Pediatric/Adult Congenital Heart Disease -> Pediatric Cardiology D-PO05 - Poster Session V (ID 39) Poster

D-PO05-034 - Is There A Role For Cardiac Resynchronization Therapy In Pediatric Idiopathic Pulmonary Hypertension?: A Study Of The Electrical Activation Patterns Utilizing 3d Mapping (ID 616)


Background: Cardiac Resynchronization Therapy (CRT) has been proposed as heart failure therapy for pulmonary hypertension (PH) patients. PH patients show evidence of mechanical and electrical dyssynchrony (ED) by QRS duration but a more detailed evaluation of the patterns of ED in this population has not been described.

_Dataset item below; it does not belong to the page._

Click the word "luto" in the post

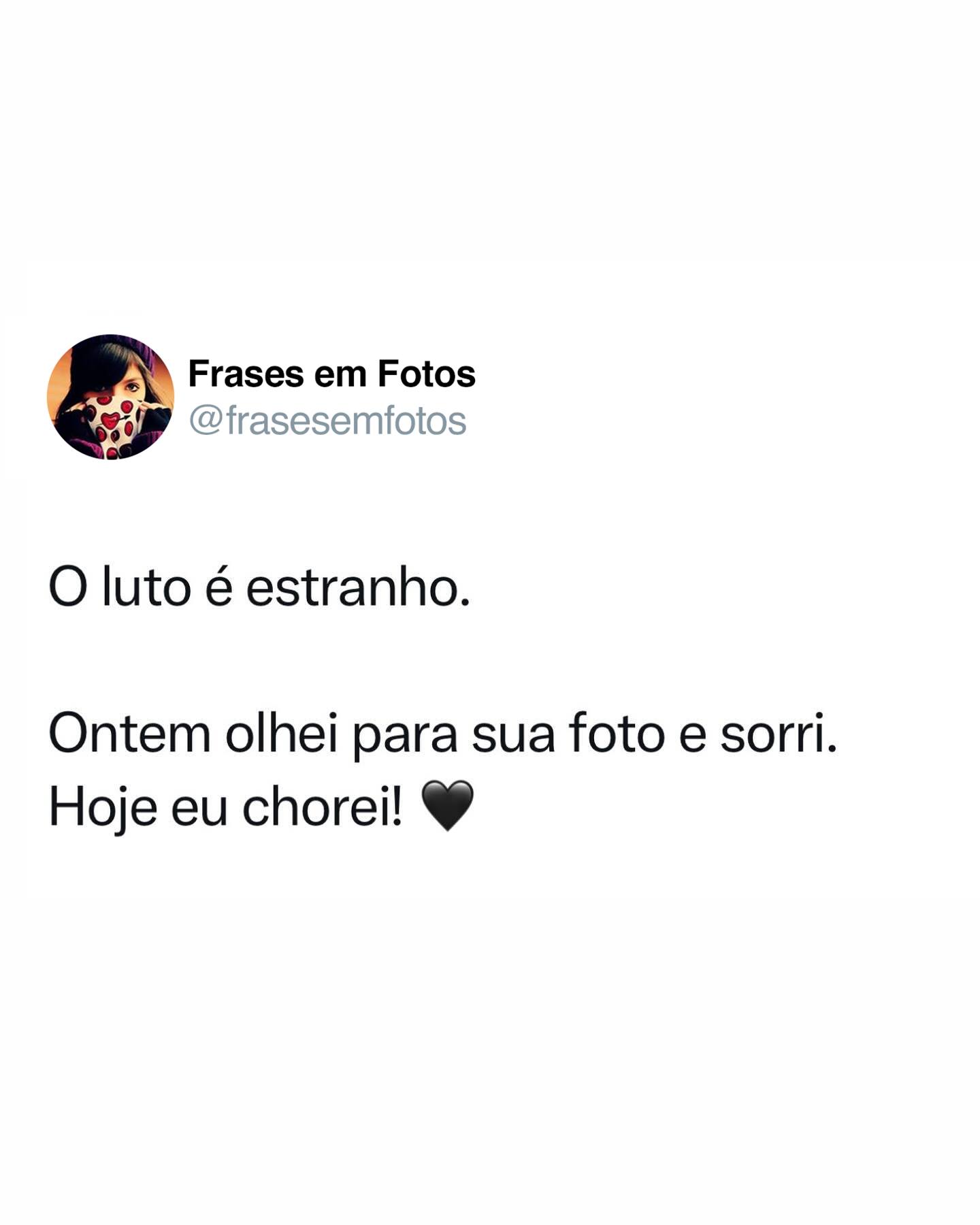click(x=146, y=587)
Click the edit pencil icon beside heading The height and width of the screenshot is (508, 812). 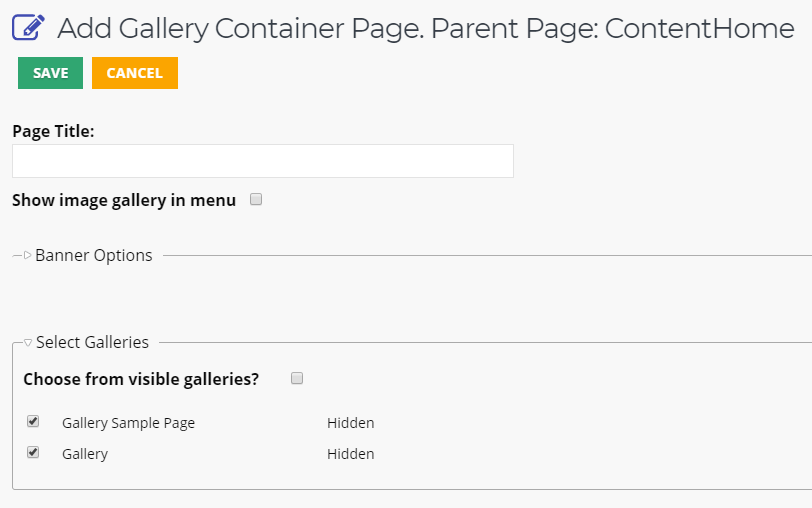(28, 27)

Objective: To evaluate the patterns of ED in pediatric idiopathic PH patients using 3D mapping (3D-M) compared to normal subjects.

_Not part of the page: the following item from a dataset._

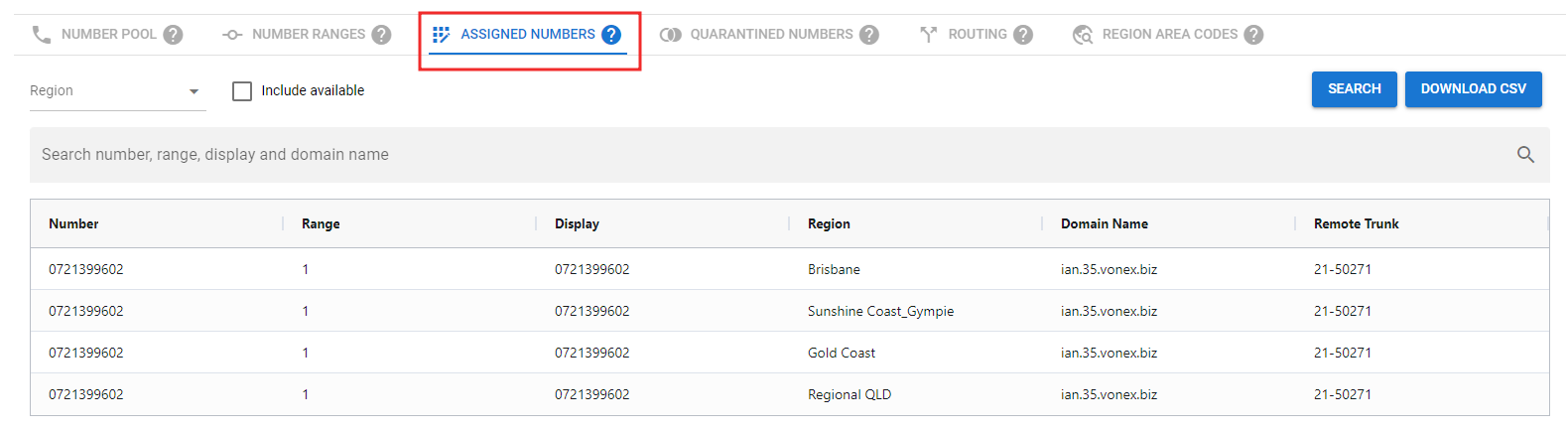Open the Quarantined Numbers tab
The height and width of the screenshot is (432, 1568).
pyautogui.click(x=770, y=35)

Methods: Using 3D-M, a minimum of 200 activation sites were sampled throughout the RV of PH and normal subjects. Local activation time (LAT) was defined as the time from surface ECG Q-wave onset to the onset of depolarization at each site. Average LATs at the Septum, Apex (RVA), Free Wall (FW), TV Annulus (TWA), and RVOT were analyzed for relative activation timing and sequence.
Results: There was no difference in age between the 10 PH and 7 control patients (10.7±3.8 vs 13.8±4.1 yrs, p=0.13). The average PVRi was 15.9 ± 11 WU and RVEF was 36 ± 12% in the PH group. PH patients had a longer QRSd (99.3±15.8 vs 83.5±6 msec, p=0.02) than controls but there was no difference in RV total activation time (55.7±10.8 vs 56.2±4.2 msec, p=0.9). The septum was the earliest activation site in both control and PH groups. In all normal subjects, septal activation was followed by RVA and then FW. In contrast, septal activation was followed by FW and then RVA in all PH subjects.
Conclusion: Pediatric PH patients have electrical dyssynchrony as evidenced by prolonged QRS duration and abnormal activation sequence in the RV compared to normal controls. This abnormal electrical activation may contribute to the development of RV failure and could be a potential target for CRT.